[Records from a dataset]
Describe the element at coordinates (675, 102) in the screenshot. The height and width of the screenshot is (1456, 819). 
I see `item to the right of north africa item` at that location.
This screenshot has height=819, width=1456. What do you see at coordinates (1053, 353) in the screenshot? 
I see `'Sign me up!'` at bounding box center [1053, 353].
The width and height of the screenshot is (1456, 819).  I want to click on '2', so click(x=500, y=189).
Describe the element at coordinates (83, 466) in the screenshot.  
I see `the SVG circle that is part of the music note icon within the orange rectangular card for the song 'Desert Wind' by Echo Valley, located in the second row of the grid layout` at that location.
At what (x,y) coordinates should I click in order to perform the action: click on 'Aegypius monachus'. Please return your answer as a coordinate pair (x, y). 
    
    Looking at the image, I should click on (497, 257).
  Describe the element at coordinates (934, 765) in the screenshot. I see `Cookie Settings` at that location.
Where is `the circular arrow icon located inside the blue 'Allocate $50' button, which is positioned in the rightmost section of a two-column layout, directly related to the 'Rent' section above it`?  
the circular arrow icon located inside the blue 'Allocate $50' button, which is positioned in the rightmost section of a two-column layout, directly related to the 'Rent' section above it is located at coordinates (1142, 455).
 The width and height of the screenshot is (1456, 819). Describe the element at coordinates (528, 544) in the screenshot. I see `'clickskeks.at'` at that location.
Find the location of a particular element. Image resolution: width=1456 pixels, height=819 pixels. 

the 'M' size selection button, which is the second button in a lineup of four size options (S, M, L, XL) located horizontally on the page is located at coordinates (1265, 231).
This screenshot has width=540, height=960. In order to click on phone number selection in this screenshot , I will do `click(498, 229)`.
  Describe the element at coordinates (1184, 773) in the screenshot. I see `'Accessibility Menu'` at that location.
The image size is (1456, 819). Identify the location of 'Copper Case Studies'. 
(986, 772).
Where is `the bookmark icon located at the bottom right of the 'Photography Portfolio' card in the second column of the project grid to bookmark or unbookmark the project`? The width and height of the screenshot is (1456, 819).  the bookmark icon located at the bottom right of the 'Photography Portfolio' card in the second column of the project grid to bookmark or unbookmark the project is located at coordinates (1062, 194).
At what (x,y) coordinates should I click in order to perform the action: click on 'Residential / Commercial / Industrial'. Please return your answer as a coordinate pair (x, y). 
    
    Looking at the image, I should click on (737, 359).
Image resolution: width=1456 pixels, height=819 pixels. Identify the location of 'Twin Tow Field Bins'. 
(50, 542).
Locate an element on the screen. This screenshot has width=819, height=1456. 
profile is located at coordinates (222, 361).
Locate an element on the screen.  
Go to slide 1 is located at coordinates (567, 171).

§ **Exercise description**:
Please rewrite the listing above, substituting "Find the position of" for every occurrence of "Identify the location of" and leaving everything else unchanged.

§ **Task output**:
Describe the element at coordinates (675, 102) in the screenshot. The height and width of the screenshot is (1456, 819). 
I see `item to the right of north africa item` at that location.
This screenshot has height=819, width=1456. What do you see at coordinates (1053, 353) in the screenshot? 
I see `'Sign me up!'` at bounding box center [1053, 353].
The width and height of the screenshot is (1456, 819).  I want to click on '2', so click(x=500, y=189).
Describe the element at coordinates (83, 466) in the screenshot.  
I see `the SVG circle that is part of the music note icon within the orange rectangular card for the song 'Desert Wind' by Echo Valley, located in the second row of the grid layout` at that location.
At what (x,y) coordinates should I click in order to perform the action: click on 'Aegypius monachus'. Please return your answer as a coordinate pair (x, y). 
    
    Looking at the image, I should click on (497, 257).
  Describe the element at coordinates (934, 765) in the screenshot. I see `Cookie Settings` at that location.
Where is `the circular arrow icon located inside the blue 'Allocate $50' button, which is positioned in the rightmost section of a two-column layout, directly related to the 'Rent' section above it`?  
the circular arrow icon located inside the blue 'Allocate $50' button, which is positioned in the rightmost section of a two-column layout, directly related to the 'Rent' section above it is located at coordinates (1142, 455).
 The width and height of the screenshot is (1456, 819). Describe the element at coordinates (528, 544) in the screenshot. I see `'clickskeks.at'` at that location.
Find the location of a particular element. Image resolution: width=1456 pixels, height=819 pixels. 

the 'M' size selection button, which is the second button in a lineup of four size options (S, M, L, XL) located horizontally on the page is located at coordinates (1265, 231).
This screenshot has width=540, height=960. In order to click on phone number selection in this screenshot , I will do `click(498, 229)`.
  Describe the element at coordinates (1184, 773) in the screenshot. I see `'Accessibility Menu'` at that location.
The image size is (1456, 819). Find the position of 'Copper Case Studies'. 
(986, 772).
Where is `the bookmark icon located at the bottom right of the 'Photography Portfolio' card in the second column of the project grid to bookmark or unbookmark the project`? The width and height of the screenshot is (1456, 819).  the bookmark icon located at the bottom right of the 'Photography Portfolio' card in the second column of the project grid to bookmark or unbookmark the project is located at coordinates (1062, 194).
At what (x,y) coordinates should I click in order to perform the action: click on 'Residential / Commercial / Industrial'. Please return your answer as a coordinate pair (x, y). 
    
    Looking at the image, I should click on (737, 359).
Image resolution: width=1456 pixels, height=819 pixels. Find the position of 'Twin Tow Field Bins'. 
(50, 542).
Locate an element on the screen. This screenshot has width=819, height=1456. 
profile is located at coordinates (222, 361).
Locate an element on the screen.  
Go to slide 1 is located at coordinates (567, 171).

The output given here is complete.